Scott McLaughlin moved to seventh in points across the weekend

Scott McLaughlin moved to seventh in points across the weekend

Scott McLaughlin says he’ll be aiming to simply bank points around the tight Winton layout this weekend before ramping up Volvo’s title bid on the championship’s higher speed circuits.

The 20-year-old took finishes of fifth, fourth and sixth across the three races at Symmons Plains, moving from 15th to seventh in the points standings as a result.

The solid showing came despite the Volvo team struggling with power steering problems prior to the final race.

Although confident that the issues have now been solved, McLaughlin says the tight nature of the Winton layout will make the weekend another exercise in banking points.

“I think we lack a little bit of front grip compared to our rear grip, so it might be one of our toughest tracks,” he told of Winton.

“Tracks like Phillip Island and so on will be good because our car has strong high-speed stability.

“These two tracks (Symmons Plains and Winton) should be our bogey tracks, so to come out (of Tasmania) with a lot of points, I’m stoked.

“With Winton we’ll just try to get through it with as many points as we can and after that, we’ll get to more good open, flowing tracks like Pukekohe, where our championship will really start.”

Although the Volvos are two of 18 cars to use Winton as their nominated test track, the hectic early-season schedule has seen just one – Lucas Dumbrell Motorsport’s #23 Holden – actually undertake running at the venue so far this year.

That leaves Volvo with only the Winton data from its test in December, 2013, where an early evolution of the S60 aero package ran utilising the team’s pre-existing Holden powerplant.

“It went pretty good there, but it’s hard to know because there was no one else there on the day,” added McLaughlin of the test.

“100 percent it will have been of some benefit, but it was pretty much a whole different aero package as well, so a few things will be changed. It’ll be interesting to compare it.”

While the straightline speed of the Volvo was the talk of the paddock at Adelaide and Albert Park, whether the S60s will still enjoy an advantage once the championship returns to the high-speed venues after Winton remains to be seen.

The KRE-powered Red Bulls took a noticeable step forward at Symmons Plains last weekend, coinciding with V8 Supercars confirming an increased horsepower parity ‘ceiling’ figure pre-event.

McLaughlin admitted surprise at proving unable to do anything about overtaking Jamie Whincup early in Sunday’s second stint, where the Volvo’s tyres had been a full 20 laps newer than the Holden’s.

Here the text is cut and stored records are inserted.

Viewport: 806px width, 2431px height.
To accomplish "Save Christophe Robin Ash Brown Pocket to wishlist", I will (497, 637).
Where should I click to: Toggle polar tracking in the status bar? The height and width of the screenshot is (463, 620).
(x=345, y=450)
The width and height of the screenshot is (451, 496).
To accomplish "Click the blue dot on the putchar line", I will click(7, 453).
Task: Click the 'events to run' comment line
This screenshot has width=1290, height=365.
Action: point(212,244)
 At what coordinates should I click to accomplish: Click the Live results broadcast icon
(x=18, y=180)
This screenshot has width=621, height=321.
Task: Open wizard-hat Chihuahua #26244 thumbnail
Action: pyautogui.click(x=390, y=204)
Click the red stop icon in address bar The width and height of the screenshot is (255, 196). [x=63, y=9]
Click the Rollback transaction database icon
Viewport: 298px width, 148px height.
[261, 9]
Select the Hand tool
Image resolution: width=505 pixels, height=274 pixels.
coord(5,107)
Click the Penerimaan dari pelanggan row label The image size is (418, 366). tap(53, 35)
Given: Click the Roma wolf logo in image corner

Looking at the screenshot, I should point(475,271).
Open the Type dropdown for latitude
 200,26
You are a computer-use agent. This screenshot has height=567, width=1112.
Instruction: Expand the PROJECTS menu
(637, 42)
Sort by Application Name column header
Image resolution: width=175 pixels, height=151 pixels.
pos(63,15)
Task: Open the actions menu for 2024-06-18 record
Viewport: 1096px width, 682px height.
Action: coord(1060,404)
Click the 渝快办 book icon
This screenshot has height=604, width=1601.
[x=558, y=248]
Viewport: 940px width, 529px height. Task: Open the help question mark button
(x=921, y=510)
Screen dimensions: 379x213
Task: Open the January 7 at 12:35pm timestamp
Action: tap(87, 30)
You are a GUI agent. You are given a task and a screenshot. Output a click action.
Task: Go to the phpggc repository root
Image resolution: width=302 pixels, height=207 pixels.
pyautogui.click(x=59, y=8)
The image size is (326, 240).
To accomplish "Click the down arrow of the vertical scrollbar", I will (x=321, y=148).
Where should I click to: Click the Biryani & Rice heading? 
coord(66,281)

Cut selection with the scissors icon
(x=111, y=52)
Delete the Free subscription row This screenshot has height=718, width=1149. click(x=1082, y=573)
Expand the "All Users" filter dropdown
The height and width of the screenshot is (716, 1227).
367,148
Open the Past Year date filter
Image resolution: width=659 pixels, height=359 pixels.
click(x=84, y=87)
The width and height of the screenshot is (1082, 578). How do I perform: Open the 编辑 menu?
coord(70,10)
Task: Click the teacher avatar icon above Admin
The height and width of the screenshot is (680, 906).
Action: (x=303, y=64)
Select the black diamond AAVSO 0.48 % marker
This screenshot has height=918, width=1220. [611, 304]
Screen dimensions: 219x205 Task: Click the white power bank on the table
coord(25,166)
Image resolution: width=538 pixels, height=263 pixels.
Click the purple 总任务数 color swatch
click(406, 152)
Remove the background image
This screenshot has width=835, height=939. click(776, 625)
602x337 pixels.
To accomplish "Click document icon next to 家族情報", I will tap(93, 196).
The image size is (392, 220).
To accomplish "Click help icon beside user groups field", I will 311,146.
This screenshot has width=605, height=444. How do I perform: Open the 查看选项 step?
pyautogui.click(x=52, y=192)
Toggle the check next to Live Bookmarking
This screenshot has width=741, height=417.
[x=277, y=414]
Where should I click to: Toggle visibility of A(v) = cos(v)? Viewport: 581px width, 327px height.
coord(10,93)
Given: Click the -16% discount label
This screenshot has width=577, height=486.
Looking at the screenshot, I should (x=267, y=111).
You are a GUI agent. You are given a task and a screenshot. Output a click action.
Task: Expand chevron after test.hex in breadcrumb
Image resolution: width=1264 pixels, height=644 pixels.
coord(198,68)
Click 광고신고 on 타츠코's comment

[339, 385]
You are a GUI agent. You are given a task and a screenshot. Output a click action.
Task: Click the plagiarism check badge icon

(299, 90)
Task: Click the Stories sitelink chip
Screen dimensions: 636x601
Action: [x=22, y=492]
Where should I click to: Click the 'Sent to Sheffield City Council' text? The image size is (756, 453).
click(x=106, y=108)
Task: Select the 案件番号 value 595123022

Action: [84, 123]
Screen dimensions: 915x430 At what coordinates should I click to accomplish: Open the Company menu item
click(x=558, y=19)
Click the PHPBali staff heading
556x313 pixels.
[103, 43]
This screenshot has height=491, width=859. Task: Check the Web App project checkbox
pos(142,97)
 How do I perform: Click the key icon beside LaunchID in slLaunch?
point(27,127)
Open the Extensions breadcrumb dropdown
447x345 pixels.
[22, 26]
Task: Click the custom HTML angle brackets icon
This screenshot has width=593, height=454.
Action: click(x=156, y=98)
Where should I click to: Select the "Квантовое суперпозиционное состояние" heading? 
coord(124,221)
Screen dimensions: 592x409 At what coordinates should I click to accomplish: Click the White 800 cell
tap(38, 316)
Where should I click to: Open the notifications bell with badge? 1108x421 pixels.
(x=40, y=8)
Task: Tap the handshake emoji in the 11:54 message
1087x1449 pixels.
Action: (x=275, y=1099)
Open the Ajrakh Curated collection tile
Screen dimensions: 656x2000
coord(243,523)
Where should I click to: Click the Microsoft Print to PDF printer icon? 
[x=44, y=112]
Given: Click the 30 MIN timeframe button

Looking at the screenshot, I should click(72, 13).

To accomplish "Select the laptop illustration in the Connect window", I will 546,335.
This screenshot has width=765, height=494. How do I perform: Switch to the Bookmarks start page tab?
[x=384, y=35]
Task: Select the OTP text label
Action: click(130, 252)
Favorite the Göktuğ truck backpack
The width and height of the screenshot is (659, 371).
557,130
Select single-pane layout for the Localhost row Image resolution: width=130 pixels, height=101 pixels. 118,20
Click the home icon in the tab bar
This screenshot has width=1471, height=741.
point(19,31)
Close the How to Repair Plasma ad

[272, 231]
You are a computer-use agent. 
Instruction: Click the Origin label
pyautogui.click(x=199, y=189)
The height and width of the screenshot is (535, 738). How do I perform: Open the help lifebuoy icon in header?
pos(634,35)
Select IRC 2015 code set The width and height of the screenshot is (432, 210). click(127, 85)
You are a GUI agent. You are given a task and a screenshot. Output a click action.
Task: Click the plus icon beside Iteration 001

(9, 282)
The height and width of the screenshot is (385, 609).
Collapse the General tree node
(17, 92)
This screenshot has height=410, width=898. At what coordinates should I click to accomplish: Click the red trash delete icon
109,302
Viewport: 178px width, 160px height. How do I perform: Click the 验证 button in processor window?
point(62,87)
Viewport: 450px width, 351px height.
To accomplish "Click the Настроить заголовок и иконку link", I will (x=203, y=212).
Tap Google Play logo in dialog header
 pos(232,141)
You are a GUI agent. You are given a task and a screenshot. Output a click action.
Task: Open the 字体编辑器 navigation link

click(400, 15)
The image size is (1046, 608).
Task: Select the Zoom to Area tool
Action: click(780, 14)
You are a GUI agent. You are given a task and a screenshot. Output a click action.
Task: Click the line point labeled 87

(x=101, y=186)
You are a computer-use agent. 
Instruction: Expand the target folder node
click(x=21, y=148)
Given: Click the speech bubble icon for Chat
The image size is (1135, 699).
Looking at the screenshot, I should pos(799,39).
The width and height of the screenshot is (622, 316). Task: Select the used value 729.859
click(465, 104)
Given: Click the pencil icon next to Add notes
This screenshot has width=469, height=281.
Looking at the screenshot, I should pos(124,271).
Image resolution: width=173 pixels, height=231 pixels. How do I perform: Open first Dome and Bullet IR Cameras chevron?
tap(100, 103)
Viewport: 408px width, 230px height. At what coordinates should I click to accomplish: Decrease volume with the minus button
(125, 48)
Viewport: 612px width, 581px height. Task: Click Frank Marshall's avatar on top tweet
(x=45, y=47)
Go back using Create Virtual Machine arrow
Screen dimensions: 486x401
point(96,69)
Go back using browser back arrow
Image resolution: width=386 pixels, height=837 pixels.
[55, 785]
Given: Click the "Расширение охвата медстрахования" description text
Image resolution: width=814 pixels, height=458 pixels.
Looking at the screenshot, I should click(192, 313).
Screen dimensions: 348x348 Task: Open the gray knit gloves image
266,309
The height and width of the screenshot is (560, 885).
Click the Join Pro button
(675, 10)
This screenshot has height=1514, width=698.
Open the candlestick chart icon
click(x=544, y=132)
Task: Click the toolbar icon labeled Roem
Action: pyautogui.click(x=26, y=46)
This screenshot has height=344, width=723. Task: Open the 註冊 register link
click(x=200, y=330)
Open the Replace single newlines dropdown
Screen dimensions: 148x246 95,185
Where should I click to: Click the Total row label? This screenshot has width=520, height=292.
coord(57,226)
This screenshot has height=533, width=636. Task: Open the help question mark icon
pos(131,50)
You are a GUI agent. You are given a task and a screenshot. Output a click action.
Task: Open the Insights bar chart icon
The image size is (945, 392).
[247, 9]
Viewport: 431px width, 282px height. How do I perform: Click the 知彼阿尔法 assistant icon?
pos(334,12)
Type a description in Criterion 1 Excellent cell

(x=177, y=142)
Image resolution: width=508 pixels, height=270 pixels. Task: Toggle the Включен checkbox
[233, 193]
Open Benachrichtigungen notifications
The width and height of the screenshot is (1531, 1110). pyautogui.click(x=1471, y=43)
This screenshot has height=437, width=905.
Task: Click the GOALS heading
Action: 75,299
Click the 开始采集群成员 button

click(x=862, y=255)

“Everyone has been complaining about our straightline and I think he’s got a pretty good advantage as well,” said McLaughlin of Whincup.

“If we’re quick in a straightline then they’re at least as good.

“I think people need to stop worrying about us because they’re slipping under the radar.

“I had really good drive off the hairpin but honestly, once we started plucking gears, I just couldn’t do anything.”